U.S.-sanctioned Venezuela is set to inaugurate this month exports of a new crude grade, Blend 22, to lure customers even after the expiration of licenses Washington had granted to companies in the U.S., India and Europe to carry Venezuelan oil exports.
Because the grade is a blend of crudes produced by state-owned oil company PDVSA at its Western fields, exports must be shipped from La Salina, an aging and deteriorated terminal on the shores of Lake Maracaibo where tankers often get their hulls stained when docking due to oil leaking from submarine pipelines.
Vessels also cannot load more than 350,000 barrels of crude in that area because of Lake Maracaibo's lack of dredging.

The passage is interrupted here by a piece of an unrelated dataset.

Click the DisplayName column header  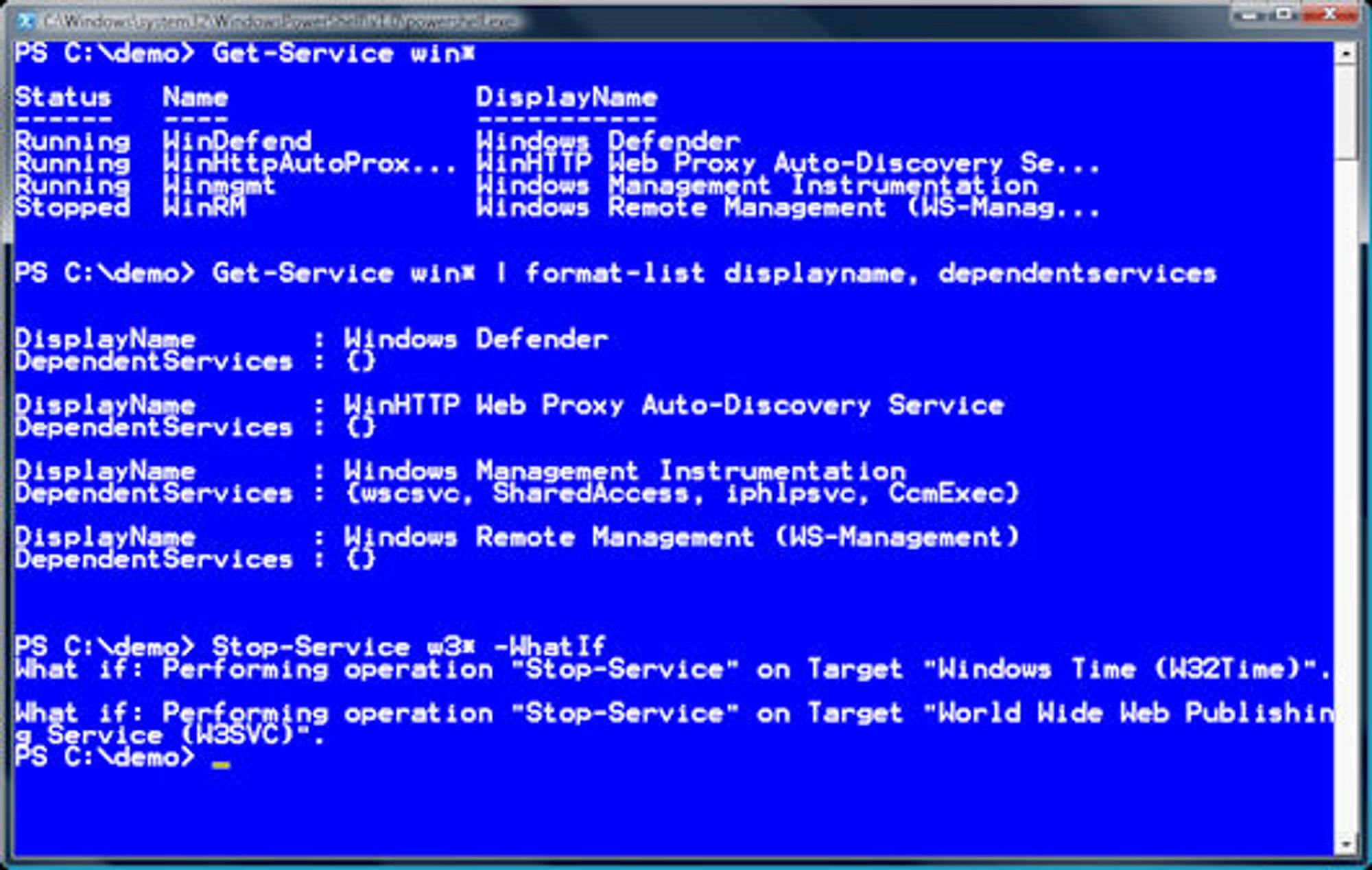(x=566, y=97)
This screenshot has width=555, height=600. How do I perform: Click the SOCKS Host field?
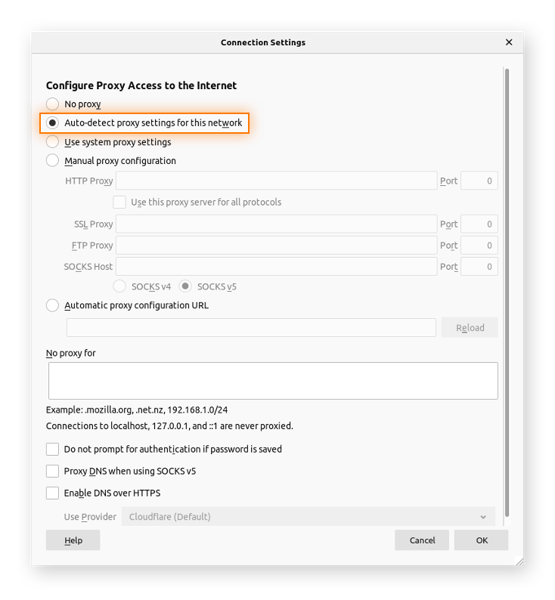tap(276, 266)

Most PDVSA customers typically avoid La Salina, but as the deadline approaches for buyers taking Venezuelan oil cargoes under U.S. licenses, some have taken the risk of loading there, which has begun triggering delays and a bottleneck of tankers waiting at Maracaibo's anchorage, the documents and ship monitoring data showed.
A vessel chartered by trading house Vitol to load a 250,000-barrel cargo of Blend 22 allocated by PDVSA to France's Maurel & Prom is having its hull cleaned this week after it completed loading last week, according to one of the documents.
The companies are scheduled to take a similar cargo after that as part of an oil swap that involves heavy naphtha for Venezuela, and three more could follow pending an agreement with PDVSA, according to a source close to the talks.
The neighboring Bajo Grande terminal, which was used by Chevron to ship crude from one of its joint ventures before PDVSA this month canceled the cargoes it had allocated to the U.S. firm, is now being used by the state company to load Boscan heavy crude for floating storage, the documents showed.
Of about a dozen vessels Chevron had near Venezuelan ports earlier this month before the cargo cancellations, five remain close to Aruba waiting for directions, while the others were sent to pick up cargoes elsewhere, according to LSEG ship data.
PDVSA, M&P and Chevron did not immediately reply to requests for comment. Vitol declined to comment.
President Nicolas Maduro's government has criticized Washington's hardening of sanctions on the country and said the measures amount to an "economic war."